ACTIVITÉS ENTREPRENEURIALES

En 2014, il quitte Universal Music pour fonder son propre label, La Clique Music, à travers lequel il poursuit le lancement de nouveaux albums et de nouvelles musiques en collaboration avec des musiciens comme
Shaggy, Pitbull et Arash, toujours avec du succès et des nominations à la clé. Par ailleurs, il s’embarque dans une aventure entrepreneuriale africaine, notamment sur la terre qui l’a vu naître, la République démocratique du Congo. Ainsi, il y fonde en 2018 une station de radio baptisée UFM, qui devient la plus écoutée de Kinshasa.

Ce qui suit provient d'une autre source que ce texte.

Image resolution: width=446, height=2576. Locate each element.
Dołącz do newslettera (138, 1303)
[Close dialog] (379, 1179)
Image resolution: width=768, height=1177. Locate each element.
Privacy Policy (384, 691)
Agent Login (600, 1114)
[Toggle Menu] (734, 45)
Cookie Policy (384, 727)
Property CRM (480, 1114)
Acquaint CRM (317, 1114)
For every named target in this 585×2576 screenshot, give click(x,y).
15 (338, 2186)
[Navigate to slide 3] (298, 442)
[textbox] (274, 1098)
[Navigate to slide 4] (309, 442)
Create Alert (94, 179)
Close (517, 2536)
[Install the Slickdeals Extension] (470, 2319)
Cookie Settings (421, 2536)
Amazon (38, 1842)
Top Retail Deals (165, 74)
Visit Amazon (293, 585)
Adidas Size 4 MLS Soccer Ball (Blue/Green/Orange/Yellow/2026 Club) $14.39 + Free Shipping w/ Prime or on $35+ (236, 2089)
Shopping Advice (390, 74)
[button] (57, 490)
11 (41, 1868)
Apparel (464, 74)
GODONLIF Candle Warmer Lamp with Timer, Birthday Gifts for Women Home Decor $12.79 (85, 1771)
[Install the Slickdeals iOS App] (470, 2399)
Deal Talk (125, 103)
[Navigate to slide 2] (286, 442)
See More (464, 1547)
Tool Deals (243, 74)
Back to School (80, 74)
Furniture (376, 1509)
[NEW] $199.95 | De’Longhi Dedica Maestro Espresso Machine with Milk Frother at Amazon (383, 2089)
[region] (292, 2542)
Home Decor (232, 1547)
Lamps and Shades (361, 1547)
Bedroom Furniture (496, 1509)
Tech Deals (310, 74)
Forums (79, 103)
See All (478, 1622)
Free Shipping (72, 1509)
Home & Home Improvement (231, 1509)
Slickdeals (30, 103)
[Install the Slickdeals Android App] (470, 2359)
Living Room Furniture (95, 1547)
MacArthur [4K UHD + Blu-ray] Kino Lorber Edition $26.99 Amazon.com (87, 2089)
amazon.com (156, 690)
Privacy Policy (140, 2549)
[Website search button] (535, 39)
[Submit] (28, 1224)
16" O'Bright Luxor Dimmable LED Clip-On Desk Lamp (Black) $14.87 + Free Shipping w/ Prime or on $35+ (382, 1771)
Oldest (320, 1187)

Et il ne s’arrête pas là : «Ma société d’édition vient de mettre sur pied une application de musique en streaming nommée Muska, laquelle proposera du contenu local et international», révèle-t-il.

Toujours avec son entreprise La Clique Music, il se consacre aussi au développement de chanteurs locaux. «Je suis convaincu que la RDC est un réservoir abondant et inépuisable de talents et qu’il faut mettre en place les outils adéquats, comme réguler les droits d’auteur, afin d’optimiser cette richesse», explique-t-il. En ajoutant que, peut-être plus qu’ailleurs, «la musique est consommée à chaque coin de rue. Comment cela se fait-il que la plupart des compositeurs vivent dans la misère?» Une question et un paradoxe qui méritent certainement une réponse.